Novel functions of individual epidermal growth factor receptor autophosphorylation sites in receptor regulation and signal transduction
The epidermal growth factor receptor (EGFR) is the prototypic member of the receptor protein tyrosine kinase (RPTK) family of proteins, and it plays an essential role in both normal and neoplastic signal transduction in many cell types. Critical for the specificity of signaling from the EGFR are its sites of tyrosine autophosphorylation, as they mediate the association and subsequent activation of downstream effector molecules that contain src homology-2 (SH2) domains. This work has focused on gaining a better understanding of the function of these autophosphorylation sites.
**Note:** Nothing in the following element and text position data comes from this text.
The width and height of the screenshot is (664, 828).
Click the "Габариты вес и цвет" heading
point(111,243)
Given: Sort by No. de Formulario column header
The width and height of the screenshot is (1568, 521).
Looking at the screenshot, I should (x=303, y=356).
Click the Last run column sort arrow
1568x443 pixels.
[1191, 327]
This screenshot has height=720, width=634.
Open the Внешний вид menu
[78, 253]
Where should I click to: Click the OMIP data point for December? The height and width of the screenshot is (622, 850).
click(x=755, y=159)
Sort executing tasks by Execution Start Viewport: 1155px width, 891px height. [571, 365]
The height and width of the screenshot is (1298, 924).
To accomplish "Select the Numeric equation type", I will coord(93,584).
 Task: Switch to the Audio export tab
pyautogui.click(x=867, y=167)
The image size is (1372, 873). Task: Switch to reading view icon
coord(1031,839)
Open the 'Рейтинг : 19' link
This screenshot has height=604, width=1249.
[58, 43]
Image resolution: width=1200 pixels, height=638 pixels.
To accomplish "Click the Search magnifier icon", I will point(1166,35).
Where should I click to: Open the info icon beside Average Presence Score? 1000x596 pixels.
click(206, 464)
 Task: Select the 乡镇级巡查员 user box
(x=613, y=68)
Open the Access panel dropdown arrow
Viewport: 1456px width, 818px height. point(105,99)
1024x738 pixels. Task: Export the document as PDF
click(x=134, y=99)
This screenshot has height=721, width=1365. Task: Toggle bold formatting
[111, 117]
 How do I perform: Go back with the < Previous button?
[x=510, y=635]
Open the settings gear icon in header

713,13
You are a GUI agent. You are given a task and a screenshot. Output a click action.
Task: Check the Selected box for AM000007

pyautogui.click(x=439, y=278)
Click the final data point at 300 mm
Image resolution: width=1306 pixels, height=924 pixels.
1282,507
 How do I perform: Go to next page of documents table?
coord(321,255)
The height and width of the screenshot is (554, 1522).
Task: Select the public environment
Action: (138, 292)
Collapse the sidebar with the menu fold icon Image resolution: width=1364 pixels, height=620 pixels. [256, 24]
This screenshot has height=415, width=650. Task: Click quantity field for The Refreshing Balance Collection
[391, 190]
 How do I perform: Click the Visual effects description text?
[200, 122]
To accomplish this goal, we have generated glutathione S-transferase (GST) SH2 domain fusion protein constructs, tyrosine to phenylalanine (Y-F) EGFR autophosphorylation site mutants, and EGFR autophosphorylation site phospho-specific antibodies. Utilization of these reagents has revealed novel roles for the EGFR autophosphorylation site in signal transduction and receptor regulation. We have discovered that phosphorylation of EGFR tyrosine 992 (Y992) identifies a subset of receptors that likely constitutes the major population of signaling receptors. Also, we have uncovered additional evidence to suggest that Y992 plays a direct role in the overall signaling of the EGFR. Furthermore, we have discovered a novel role for a second autophosphorylation site, Y1068, in mediating the EGFR association and phosphorylation of phospholipase Cγ (PLCγ). We have also identified the sites on the EGFR that differentially affect the phosphorylation of the signal transducer and activators of transcription (STAT) family members 1, 3 and 5. Lastly, we have discovered numerous correlations between the EGFR mediated phosphorylation of PLCγ, and the EGFR mediated phosphorylation of STATs 1 and 3, implicating a potential role of PLCγ in the EGFR activation of STAT 1 and STAT 3.
Emlet, David R, "Novel functions of individual epidermal growth factor receptor autophosphorylation sites in receptor regulation and signal transduction" (2003). ETD Collection for Thomas Jefferson University. AAIDP18520.